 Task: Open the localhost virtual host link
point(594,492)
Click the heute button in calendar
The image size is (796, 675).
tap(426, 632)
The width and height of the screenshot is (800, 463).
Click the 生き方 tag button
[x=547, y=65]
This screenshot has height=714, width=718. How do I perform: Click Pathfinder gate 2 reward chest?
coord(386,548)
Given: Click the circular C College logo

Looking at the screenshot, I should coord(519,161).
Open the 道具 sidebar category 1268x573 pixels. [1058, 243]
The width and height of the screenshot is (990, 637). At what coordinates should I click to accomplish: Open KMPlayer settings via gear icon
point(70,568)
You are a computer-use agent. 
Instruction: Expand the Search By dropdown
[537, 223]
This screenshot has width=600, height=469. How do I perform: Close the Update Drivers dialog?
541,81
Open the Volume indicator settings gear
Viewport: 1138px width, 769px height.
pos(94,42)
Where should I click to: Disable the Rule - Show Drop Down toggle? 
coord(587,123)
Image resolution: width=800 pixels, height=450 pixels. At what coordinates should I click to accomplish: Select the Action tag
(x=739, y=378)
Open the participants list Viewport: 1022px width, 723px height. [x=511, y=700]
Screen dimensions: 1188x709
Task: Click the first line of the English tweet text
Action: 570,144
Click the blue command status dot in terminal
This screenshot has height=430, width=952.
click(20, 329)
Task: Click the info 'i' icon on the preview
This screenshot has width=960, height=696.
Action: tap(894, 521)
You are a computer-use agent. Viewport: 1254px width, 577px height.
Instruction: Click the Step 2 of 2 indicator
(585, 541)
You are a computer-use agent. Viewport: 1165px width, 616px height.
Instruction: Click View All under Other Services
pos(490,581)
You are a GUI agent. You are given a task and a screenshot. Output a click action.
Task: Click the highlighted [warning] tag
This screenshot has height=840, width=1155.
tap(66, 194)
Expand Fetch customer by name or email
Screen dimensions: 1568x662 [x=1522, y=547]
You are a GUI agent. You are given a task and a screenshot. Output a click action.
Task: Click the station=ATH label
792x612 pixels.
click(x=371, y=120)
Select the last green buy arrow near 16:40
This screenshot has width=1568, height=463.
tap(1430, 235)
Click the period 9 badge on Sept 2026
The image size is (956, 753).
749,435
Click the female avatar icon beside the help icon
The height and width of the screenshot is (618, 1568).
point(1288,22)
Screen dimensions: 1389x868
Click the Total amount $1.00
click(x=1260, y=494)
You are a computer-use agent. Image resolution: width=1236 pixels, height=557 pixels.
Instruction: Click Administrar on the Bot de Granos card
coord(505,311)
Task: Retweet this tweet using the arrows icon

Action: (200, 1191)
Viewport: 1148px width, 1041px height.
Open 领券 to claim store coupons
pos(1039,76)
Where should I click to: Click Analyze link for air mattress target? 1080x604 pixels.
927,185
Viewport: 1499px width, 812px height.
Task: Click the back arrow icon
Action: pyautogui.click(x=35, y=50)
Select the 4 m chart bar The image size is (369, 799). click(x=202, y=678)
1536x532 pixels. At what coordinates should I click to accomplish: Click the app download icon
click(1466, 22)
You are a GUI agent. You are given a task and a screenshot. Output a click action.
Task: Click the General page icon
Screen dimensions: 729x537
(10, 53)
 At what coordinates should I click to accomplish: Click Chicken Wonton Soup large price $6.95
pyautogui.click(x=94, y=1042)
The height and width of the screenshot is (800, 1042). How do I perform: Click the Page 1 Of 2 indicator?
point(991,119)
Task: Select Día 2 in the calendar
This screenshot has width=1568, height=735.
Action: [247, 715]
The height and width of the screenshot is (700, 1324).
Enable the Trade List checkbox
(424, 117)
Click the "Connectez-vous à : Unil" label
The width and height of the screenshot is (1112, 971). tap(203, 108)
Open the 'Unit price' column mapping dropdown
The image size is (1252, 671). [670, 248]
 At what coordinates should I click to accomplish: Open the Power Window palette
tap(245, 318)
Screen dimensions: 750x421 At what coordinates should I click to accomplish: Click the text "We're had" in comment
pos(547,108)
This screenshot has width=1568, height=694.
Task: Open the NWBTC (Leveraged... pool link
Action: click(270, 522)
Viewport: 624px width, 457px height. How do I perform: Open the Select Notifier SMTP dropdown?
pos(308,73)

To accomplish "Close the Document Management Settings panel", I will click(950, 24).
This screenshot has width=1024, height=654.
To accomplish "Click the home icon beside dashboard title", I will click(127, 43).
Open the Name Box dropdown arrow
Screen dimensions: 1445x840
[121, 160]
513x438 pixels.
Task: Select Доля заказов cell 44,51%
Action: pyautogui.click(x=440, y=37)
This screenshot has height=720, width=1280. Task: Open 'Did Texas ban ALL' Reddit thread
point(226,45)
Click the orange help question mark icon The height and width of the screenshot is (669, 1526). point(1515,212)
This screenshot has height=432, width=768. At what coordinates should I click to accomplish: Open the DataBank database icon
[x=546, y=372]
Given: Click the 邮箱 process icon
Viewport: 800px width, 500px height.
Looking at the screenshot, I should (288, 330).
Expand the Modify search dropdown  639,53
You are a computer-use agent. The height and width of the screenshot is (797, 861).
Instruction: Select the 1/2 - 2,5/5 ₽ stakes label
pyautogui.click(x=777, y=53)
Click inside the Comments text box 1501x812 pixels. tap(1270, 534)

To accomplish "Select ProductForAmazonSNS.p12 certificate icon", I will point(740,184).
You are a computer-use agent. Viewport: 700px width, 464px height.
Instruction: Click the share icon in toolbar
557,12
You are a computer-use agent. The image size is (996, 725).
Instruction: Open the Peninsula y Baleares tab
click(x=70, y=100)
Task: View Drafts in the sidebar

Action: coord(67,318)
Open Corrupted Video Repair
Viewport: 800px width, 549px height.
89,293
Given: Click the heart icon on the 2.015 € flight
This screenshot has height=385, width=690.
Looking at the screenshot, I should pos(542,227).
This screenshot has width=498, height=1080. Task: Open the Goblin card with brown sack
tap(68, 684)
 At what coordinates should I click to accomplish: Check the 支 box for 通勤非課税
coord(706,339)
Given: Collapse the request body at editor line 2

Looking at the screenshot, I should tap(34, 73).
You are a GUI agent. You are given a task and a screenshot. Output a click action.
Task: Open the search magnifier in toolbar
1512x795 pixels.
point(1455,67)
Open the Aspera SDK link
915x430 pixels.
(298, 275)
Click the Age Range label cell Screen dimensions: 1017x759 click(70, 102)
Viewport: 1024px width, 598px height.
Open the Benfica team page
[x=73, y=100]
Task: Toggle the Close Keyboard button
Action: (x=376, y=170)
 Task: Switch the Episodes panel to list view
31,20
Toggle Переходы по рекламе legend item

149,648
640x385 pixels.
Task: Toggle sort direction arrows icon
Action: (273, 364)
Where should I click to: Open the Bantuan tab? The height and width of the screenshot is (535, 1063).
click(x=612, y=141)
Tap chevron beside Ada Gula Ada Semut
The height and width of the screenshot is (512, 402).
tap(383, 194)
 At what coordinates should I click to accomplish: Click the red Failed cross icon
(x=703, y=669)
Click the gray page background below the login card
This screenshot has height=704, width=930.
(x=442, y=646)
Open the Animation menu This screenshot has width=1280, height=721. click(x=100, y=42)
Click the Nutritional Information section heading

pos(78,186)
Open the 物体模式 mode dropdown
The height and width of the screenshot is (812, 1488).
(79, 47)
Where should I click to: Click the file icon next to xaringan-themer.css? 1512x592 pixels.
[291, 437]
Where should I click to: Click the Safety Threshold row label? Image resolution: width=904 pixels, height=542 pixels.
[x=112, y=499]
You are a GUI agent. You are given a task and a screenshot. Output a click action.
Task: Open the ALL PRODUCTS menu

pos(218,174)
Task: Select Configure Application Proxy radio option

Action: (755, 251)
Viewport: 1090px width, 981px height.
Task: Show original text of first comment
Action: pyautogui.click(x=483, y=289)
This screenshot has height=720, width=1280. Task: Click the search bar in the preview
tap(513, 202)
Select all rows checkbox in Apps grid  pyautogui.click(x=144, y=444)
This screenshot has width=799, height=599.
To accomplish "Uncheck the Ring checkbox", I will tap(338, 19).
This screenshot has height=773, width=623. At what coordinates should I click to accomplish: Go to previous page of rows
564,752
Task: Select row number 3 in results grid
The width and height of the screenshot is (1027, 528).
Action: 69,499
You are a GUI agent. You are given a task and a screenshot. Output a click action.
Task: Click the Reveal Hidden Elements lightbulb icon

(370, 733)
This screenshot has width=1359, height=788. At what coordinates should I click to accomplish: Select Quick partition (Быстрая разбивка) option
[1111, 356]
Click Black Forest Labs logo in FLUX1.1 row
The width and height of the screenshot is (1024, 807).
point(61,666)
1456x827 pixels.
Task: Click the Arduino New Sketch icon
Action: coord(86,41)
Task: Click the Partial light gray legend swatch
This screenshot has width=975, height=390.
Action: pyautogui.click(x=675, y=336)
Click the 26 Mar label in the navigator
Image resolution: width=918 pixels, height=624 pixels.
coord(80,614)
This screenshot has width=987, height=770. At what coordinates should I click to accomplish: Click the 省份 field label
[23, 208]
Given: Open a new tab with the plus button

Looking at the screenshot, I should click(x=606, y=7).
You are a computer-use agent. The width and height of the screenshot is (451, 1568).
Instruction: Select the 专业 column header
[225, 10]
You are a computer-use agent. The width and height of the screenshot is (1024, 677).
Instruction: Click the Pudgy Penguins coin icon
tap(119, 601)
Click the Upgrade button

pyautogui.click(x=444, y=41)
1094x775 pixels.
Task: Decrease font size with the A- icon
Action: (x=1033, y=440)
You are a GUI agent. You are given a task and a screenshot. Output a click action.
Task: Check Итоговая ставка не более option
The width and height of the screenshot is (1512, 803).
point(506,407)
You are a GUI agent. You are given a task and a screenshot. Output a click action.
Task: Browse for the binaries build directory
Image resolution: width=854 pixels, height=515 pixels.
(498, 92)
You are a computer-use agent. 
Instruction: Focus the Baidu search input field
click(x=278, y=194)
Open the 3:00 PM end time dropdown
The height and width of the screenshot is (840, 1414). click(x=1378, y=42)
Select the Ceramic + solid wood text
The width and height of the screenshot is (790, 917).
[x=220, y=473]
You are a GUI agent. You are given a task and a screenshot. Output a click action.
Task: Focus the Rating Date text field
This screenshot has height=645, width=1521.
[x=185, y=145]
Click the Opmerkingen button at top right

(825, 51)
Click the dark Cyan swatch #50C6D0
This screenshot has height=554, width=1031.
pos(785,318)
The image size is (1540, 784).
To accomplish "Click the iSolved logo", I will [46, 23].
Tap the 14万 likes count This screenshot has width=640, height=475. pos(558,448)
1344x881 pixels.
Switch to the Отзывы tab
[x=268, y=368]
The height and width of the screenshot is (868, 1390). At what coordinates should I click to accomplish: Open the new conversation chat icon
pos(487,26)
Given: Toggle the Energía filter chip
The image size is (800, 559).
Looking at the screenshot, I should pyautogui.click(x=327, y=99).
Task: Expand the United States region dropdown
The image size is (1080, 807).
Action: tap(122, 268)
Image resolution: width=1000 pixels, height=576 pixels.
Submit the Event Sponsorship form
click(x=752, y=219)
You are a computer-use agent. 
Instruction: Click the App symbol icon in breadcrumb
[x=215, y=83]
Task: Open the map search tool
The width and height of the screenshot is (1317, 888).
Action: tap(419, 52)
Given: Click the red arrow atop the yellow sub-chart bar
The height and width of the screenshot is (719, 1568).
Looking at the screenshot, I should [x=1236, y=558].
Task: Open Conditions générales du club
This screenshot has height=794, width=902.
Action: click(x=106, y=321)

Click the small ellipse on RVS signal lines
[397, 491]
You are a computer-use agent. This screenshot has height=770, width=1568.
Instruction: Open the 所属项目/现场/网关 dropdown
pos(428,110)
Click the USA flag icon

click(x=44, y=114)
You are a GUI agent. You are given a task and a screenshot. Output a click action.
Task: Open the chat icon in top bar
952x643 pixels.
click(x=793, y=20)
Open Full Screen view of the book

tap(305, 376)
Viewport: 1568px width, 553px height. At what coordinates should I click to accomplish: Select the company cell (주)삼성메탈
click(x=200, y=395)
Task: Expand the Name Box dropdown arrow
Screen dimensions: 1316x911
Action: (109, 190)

________________________________________

Collect every line with the string "help" from the records, and copy each.

> **Problem solution**:
Click the female avatar icon beside the help icon
Click the orange help question mark icon The height and width of the screenshot is (669, 1526). point(1515,212)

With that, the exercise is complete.